(Excerpt provided Opens)

Provincial proposals on OHIP billing are a proven failure that will hurt patients

By Dr. Sohail Gandhi
President, Ontario Medical Association

Ontario doctors support an OHIP billing system that is accountable, fair and transparent.

But, as the old saying goes, the devil is in the details. Certainly the details of proposed legislation released by the provincial government in its Fall Economic Statement came as a surprise to us in the medical profession. The proposed legislation:

  • Gives people with no medical background the right to decide whether or not a procedure was followed correctly, making doctors hesitate to order tests, diagnosis and treatment options they believe their patients may need;
  • Allows people who are not doctors to access private patient medical records;
  • Allows a civil servant to use any method to recover money from a physician without a hearing;
  • Puts the onus on doctors to prove they have followed the rules;
  • Allows a civil servant to decide whether or not a doctor is being “cooperative” and suspend OHIP payments;
  • Allows the government to unilaterally cancel contracts of doctors who working in teaching hospitals or academic settings; and
  • Lets the government publish the names and details of an audit of a physician, a public shaming that has had disastrous consequences in the past.

Simply put, the provincial government will treat every doctor in Ontario as guilty until proven innocent.

We've been down this road before under the previous government with disastrous consequences – bankruptcies, doctors cutting back on service, leaving the profession, or even worse.

(Excerpt provided Closes)
(Source information Opens)

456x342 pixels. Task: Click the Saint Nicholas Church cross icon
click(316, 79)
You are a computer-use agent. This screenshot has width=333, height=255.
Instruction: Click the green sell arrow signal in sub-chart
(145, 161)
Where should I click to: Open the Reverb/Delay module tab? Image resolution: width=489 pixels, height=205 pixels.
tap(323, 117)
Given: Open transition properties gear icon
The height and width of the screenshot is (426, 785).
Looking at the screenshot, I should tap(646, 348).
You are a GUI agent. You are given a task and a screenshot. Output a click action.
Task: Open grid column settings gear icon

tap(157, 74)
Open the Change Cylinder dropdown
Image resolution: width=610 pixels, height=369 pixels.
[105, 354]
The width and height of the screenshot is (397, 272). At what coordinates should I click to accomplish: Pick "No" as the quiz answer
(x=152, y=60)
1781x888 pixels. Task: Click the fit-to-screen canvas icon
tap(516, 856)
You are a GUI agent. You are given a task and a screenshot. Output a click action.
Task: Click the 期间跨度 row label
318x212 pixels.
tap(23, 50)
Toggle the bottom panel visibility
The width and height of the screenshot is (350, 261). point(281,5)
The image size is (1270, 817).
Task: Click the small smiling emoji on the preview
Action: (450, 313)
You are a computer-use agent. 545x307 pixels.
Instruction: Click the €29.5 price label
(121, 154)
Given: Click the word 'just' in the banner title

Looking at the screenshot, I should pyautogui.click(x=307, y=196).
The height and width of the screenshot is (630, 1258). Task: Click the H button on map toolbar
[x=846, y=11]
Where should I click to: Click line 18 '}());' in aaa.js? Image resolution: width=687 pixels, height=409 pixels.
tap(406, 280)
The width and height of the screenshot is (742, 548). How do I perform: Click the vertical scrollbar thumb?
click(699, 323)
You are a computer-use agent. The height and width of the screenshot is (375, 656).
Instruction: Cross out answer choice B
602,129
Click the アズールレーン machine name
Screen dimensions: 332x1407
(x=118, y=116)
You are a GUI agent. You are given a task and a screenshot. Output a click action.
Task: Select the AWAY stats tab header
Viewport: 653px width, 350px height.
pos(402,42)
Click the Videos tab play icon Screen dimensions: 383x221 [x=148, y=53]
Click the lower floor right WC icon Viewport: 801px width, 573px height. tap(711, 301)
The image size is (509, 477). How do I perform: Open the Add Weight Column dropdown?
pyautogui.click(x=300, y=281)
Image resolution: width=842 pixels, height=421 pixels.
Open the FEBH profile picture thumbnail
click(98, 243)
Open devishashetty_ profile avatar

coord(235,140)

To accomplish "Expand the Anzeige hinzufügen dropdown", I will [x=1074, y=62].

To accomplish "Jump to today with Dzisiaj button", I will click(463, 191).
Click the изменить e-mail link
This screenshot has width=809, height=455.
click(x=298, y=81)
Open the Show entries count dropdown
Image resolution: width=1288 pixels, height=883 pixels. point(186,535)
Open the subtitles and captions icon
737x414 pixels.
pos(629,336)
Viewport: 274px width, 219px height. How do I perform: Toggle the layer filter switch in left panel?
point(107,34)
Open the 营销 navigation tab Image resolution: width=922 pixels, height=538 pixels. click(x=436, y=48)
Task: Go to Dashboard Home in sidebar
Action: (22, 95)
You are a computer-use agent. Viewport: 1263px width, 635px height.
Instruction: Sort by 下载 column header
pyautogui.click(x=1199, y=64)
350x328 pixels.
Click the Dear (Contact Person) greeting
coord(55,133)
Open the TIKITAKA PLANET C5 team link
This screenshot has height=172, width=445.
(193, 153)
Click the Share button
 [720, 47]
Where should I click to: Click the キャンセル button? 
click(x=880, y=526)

(Source information Closes)

_Task goal_
Extend the opinion piece on Ontario's proposed OHIP billing legislation past its last sentence, adding a few paragraphs in the same voice.

_Task answer_
Here’s what former Supreme Court Justice Peter Cory found in 2005 when he was asked to look into the situation at the time:

The medical audit system in Ontario has had a debilitating -- and, in some cases, devastating -- effect on the physicians of Ontario and their families. In turn, it has had a negative impact on the delivery of health services in the province. It has undermined Ontario's attractiveness as a place to practice medicine and has led some physicians to curtail their practices so as to stay within average billing patterns.

That system was scrapped. Some of the provisions in this legislation are even worse.

This is not about accountability or money. The Ontario Ministry of Health says it has concerns about approximately 100 doctors. There are 31,577 physicians in Ontario. This legislation puts every one of them under a cloud.

There is a better way. The Schedule of Benefits includes more than 7,000 different billing codes that doctors use to bill OHIP. They are confusing, not specific and written as guidelines.

Ontario doctors see more than 340,000 patients every day in a system that is underfunded and stretched to the limits. No wonder mistakes can be made.

The Ontario Medical Association has offered to sit down with the government for the past 10 years to update the Schedule to make it simpler and clearer.

Instead of doing the hard work needed to update the Schedule as a permanent solution to the issue, the provincial government has introduced legislation that the Ontario medical profession, indeed no other professional or private citizen, could or should accept.